Polo-like kinase 1 (PLK1), which has been shown to have a critical role in mitosis, is one possible target for cancer therapeutic intervention. PLK1, at least in Xenopus, starts the mitotic cascade by phosphorylating and activating cdc25C phosphatase. Also, loss of PLK1 function has been shown to induce mitotic catastrophe in a HeLa cervical carcinoma cell line but not in normal Hs68 fibroblasts. We wanted to understand whether the selective mitotic catastrophe in HeLa cells could be extended to other tumor types, and, if so, whether it could be attributable to a tumor-specific loss of dependence on PLK1 for cdc25C activation. When PLK1 function was blocked through adenovirus delivery of a dominant-negative gene, we observed tumor-selective apoptosis in most tumor cell lines. In some lines, dominant-negative PLK1 induced a mitotic catastrophe similar to that published in HeLa cells (K. E. Mundt et al., Biochem. Biophys Res. Commun., 239: 377-385, 1997). Normal human mammary epithelial cells, although arrested in mitosis, appeared to escape the loss of centrosome maturation and mitotic catastrophe seen in tumor lines.

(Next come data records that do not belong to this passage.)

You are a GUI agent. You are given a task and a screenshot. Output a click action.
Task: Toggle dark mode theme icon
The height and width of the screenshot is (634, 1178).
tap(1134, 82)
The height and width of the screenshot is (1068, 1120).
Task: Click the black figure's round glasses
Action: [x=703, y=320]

Mitotic phosphorylation of cdc25C and activation of cdk1 was blocked by dominant-negative PLK1 in human mammary epithelial cells as well as in the tumor lines regardless of whether they underwent mitotic catastrophe. These data strongly argue that the mitotic catastrophe is not attributable to a lack of dependence for PLK1 in activating cdc25C.